The Yellow Apple Paradigm
by MrsVincentCrabbe
Summary: COMPLETE. Prompt: A stork, a pair of mittens, and a green apple. Sheldon/Penny
1. The Green Apple

Sheldon Cooper only ate green apples. Therefore, when Penny declared that she hated green apples, it was Battle Royale.

"Don't be ridiculous, Penny. Red apples are the peasantry of the apple social hierarchy, if I might call it." Sheldon took a bite from his washed, re-washed, cored, peeled, sliced and prettily arranged plate of green apple. "They were made to endure the hardships of the mass supermarket chains and long cross-country transport. As a direct result, the farmer cross germinated hardy but less savory apples. I don't see their place beyond the indentured servant hood of canning."
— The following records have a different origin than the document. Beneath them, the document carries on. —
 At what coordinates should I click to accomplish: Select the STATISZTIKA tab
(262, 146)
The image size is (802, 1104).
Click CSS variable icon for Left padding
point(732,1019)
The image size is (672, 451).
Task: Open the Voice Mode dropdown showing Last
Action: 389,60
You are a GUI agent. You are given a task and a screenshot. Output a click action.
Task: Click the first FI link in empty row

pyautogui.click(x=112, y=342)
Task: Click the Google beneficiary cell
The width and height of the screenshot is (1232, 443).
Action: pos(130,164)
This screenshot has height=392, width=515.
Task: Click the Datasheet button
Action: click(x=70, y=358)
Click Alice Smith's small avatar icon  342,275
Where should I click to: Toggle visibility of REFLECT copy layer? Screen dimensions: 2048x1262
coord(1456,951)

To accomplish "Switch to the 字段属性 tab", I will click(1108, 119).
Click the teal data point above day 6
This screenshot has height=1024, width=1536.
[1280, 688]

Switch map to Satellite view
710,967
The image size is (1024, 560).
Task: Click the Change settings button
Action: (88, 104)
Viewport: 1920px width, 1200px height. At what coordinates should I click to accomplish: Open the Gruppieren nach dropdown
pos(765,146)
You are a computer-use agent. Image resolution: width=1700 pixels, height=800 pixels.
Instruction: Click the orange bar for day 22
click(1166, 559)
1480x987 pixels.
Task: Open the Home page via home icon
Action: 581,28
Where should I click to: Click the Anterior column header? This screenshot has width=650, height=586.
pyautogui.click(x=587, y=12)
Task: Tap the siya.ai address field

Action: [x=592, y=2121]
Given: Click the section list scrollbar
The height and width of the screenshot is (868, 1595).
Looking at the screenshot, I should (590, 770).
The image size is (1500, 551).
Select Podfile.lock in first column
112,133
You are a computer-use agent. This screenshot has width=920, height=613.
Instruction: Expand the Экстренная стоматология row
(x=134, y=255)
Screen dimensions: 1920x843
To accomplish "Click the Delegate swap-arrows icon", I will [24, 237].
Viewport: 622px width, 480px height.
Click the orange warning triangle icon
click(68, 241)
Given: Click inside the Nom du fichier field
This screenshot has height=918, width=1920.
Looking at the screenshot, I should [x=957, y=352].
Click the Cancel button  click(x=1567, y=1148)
Penny kept reading her Cosmo magazine while chomping right into the skin of her red apple. Sheldon watched as the juice dribbled over her chin and threatened to drop onto her pages before her long, lilthe fingers swooped up to scrub it from her flesh in the nick of time. She flipped the page and looked up at him with her trademark "I give a crap?" stare.

"Sheldon, I classify apples in two groups: sweet ones and sour ones. Green apples are sour," she said as if speaking to a small child, "and I don't like sour apples."

"That's ridiculous," he took a dainty bite of another slice of his apple, always skipping one apple in the cirlce to ensure an even pattern on his plate.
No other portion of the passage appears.